VOL. 10 | NO. 38 | Saturday, September 16, 2017
September 15-21, 2017: This week in Memphis history
1998: Closing of the Wonders series exhibit “Ancestors of the Incas” at The Pyramid.
1973: New York Dolls and Iggy and The Stooges at Ellis Auditorium.
WATKINS OVERTON (City Hall Portrait)
1950: A shuffle on the City Commission as Louis Grashot resigns. Meeting in special session at the Shelby County Courthouse, the commission votes to make fire and police commissioner Joe Boyle the commissioner of finances and institutions, and appoints Memphis Police Chief Claude Armour as the new commissioner of fire and police. By the time the changes go into effect Oct. 1, Boyle is not happy with the transition and accuses Mayor Watkins Overton of trying to build his own political machine apart from the one of E.H. Crump, which Boyle was closely identified with and unerringly loyal to. Boyle held the politically important position of city poll tax collector starting in 1922 and moved to fire and police commissioner in 1940. Overton’s ally, according to Boyle, was Bert Bates, owner of a car dealership and commander of an American Legion post. Bates’ son, Guy Bates, was a secretary to Overton. Overton would give the younger Bates a $100 monthly pay raise, and Boyle, in his new role over city finances, refused to sign the checks.
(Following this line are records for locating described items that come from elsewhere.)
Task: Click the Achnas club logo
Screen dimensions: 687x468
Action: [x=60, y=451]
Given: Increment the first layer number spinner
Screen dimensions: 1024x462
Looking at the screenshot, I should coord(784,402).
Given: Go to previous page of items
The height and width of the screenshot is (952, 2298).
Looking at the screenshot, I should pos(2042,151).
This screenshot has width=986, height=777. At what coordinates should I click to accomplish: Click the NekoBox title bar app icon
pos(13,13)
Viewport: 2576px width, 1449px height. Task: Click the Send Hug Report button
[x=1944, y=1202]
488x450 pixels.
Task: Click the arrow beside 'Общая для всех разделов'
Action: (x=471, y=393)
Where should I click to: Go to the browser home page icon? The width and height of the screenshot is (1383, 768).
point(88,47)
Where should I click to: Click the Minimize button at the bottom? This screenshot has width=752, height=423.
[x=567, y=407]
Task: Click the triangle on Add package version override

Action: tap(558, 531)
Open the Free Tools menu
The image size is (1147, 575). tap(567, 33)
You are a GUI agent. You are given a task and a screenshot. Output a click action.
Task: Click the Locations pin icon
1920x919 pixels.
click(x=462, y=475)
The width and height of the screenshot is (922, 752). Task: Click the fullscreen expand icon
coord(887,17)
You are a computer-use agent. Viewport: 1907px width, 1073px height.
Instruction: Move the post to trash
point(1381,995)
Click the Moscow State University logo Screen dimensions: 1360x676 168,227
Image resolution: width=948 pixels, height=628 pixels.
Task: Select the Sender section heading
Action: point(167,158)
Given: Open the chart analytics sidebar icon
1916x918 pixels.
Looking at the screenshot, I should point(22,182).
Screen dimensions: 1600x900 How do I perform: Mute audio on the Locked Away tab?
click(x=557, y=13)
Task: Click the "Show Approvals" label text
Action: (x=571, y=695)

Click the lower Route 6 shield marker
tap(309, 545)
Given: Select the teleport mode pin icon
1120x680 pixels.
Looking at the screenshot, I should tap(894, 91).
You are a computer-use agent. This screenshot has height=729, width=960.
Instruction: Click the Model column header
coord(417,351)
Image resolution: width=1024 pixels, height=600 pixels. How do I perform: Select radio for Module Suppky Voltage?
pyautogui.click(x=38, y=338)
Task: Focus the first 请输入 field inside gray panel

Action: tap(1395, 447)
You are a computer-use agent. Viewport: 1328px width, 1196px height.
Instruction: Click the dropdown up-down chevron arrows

Armour was considered a Boyle protégé, which meant he was a part of the Crump machine. Overton would respond to the moves on the commission by the Crump loyalists by publicly calling for a “strong mayor” form of government, including more mayoral appointments and mayoral veto power over commission actions. Crump responds by saying, “No good man would want that authority and no bad man should have it.”